[Records for the task — start]

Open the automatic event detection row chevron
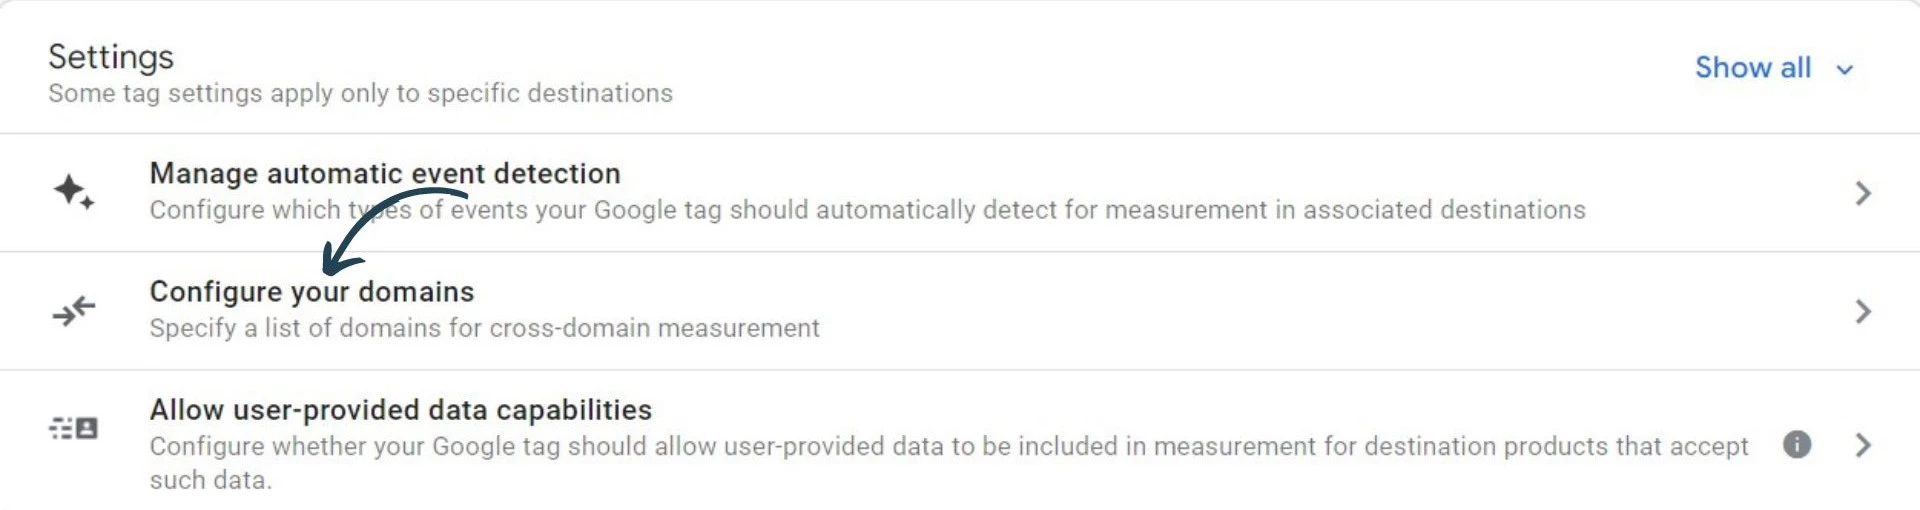 tap(1862, 193)
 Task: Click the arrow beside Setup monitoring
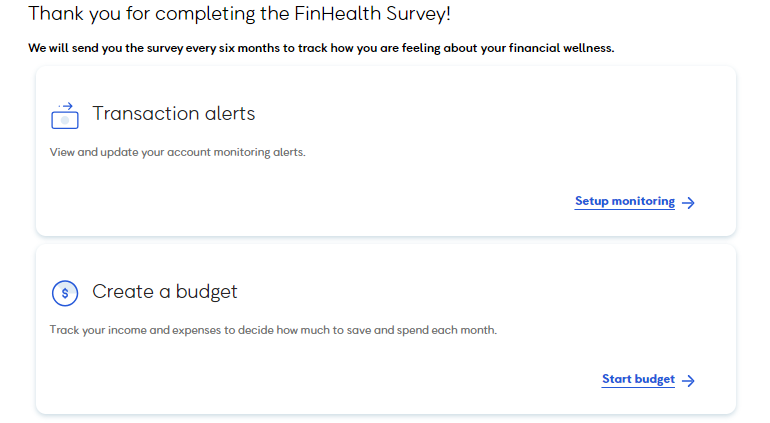coord(689,202)
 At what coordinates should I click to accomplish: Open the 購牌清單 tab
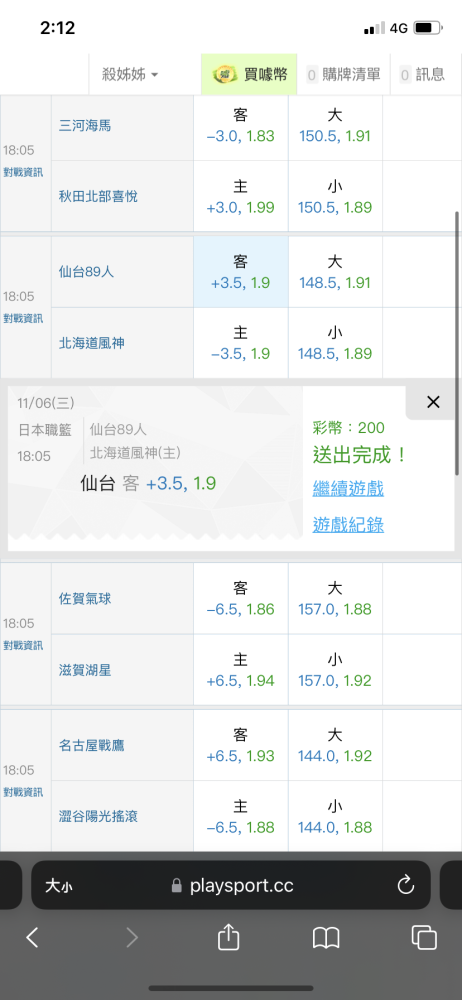tap(343, 75)
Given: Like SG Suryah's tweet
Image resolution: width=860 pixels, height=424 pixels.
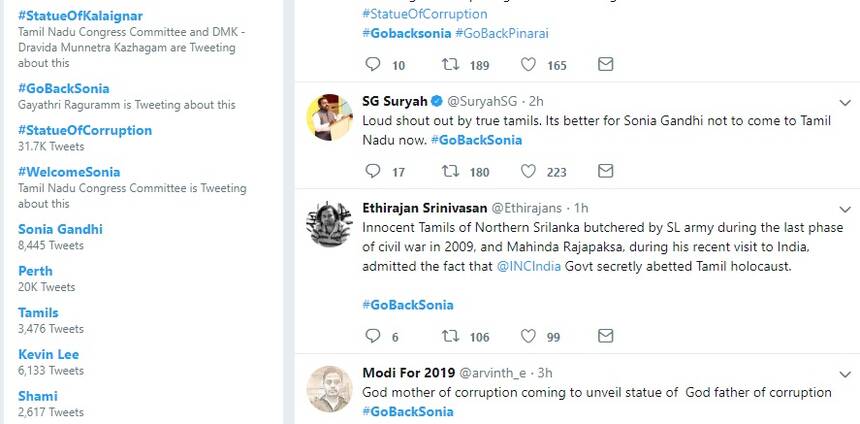Looking at the screenshot, I should pos(528,171).
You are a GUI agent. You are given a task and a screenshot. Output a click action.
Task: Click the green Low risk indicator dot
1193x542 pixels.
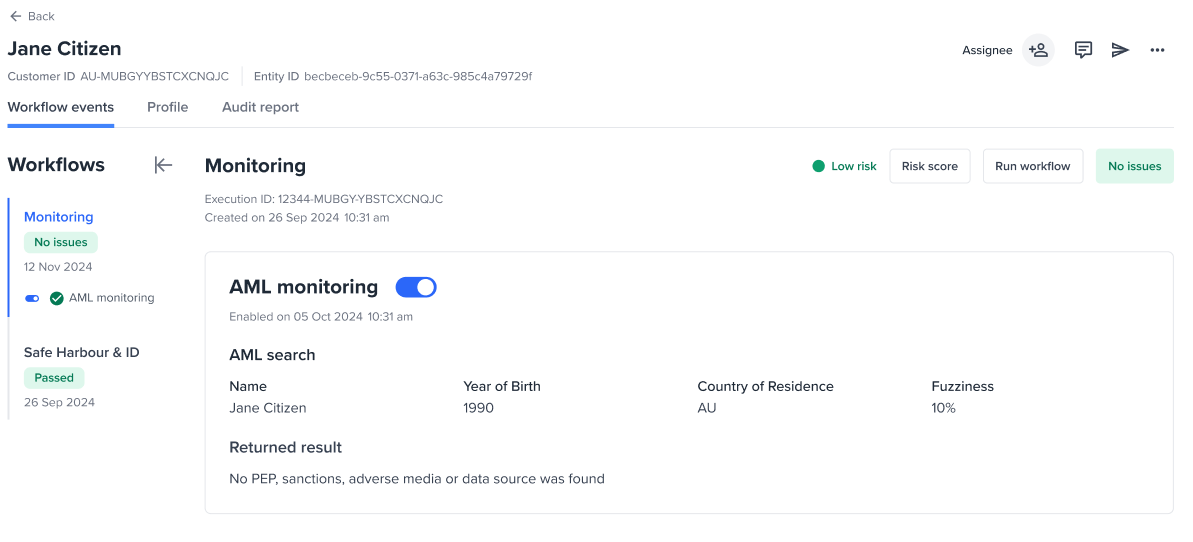[818, 166]

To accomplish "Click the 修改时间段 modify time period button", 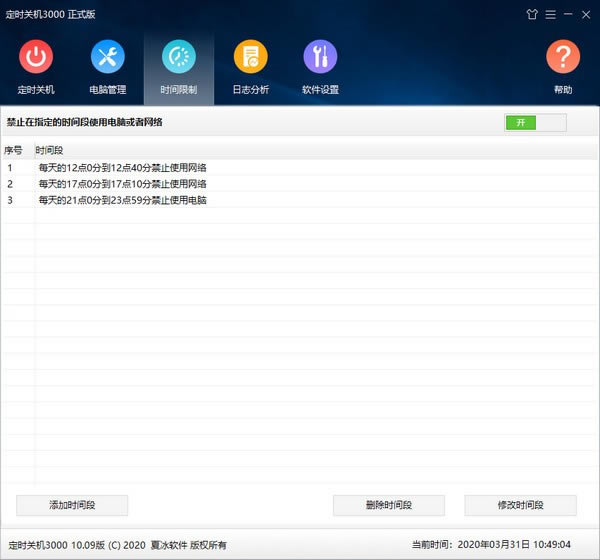I will [520, 505].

[Records for the task — finish]

• _What the task requires_: Your answer is the exact run of lines above from the one with "Task: Click the arrow" through the one with "You are a GUI", both ends included, minus any picture.

• _Problem solution_:
 Task: Click the arrow beside Setup monitoring
coord(689,202)
 At what coordinates should I click to accomplish: Open the 購牌清單 tab
tap(343, 75)
Given: Like SG Suryah's tweet
Image resolution: width=860 pixels, height=424 pixels.
Looking at the screenshot, I should pos(528,171).
You are a GUI agent. You are given a task and a screenshot. Output a click action.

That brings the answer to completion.